- _HOW TO COMPLETE THIS TASK_: Your copy should contain exactly the lines from the one that holds "You are a computer-use" through the end of the material, reproduced as written, with no pictures.

- _EXERCISE INPUTS_:
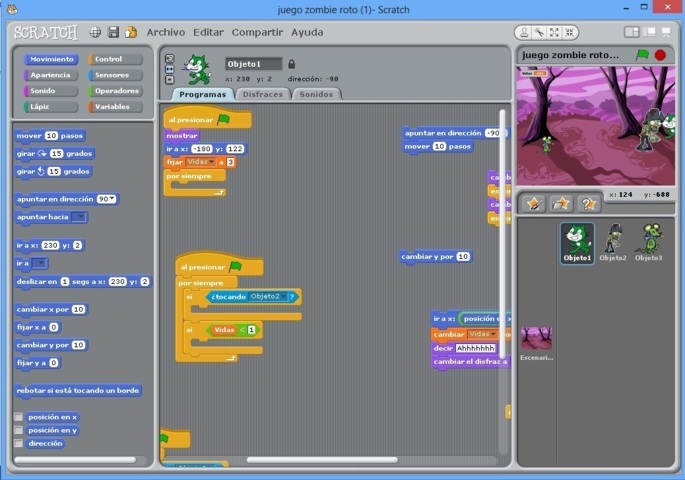This screenshot has width=685, height=480.
Task: Check the 'dirección' reporter checkbox
Action: coord(19,444)
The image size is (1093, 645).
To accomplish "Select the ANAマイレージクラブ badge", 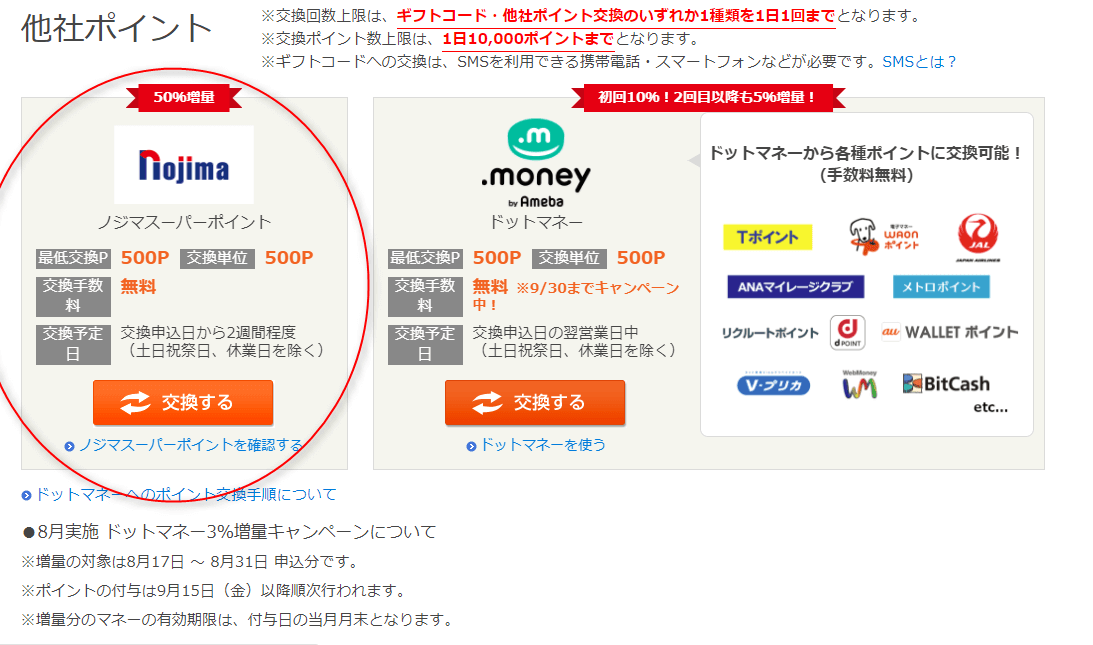I will tap(795, 287).
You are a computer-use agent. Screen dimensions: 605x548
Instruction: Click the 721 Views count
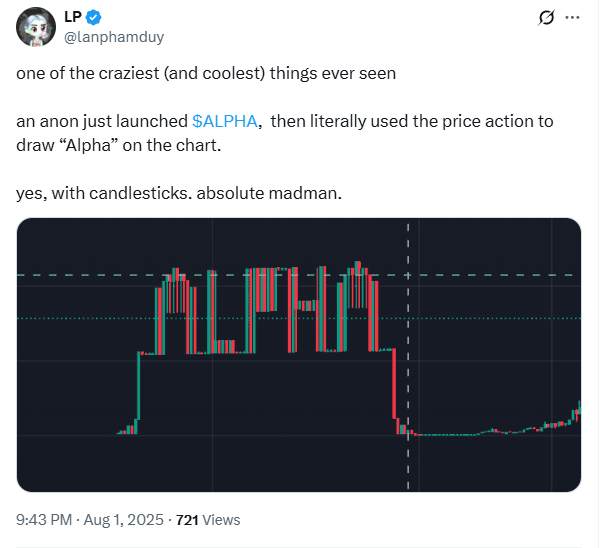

- _ANSWER AREA_:
You are a computer-use agent. Screen dimensions: 605x548
Instruction: Click the 721 Views count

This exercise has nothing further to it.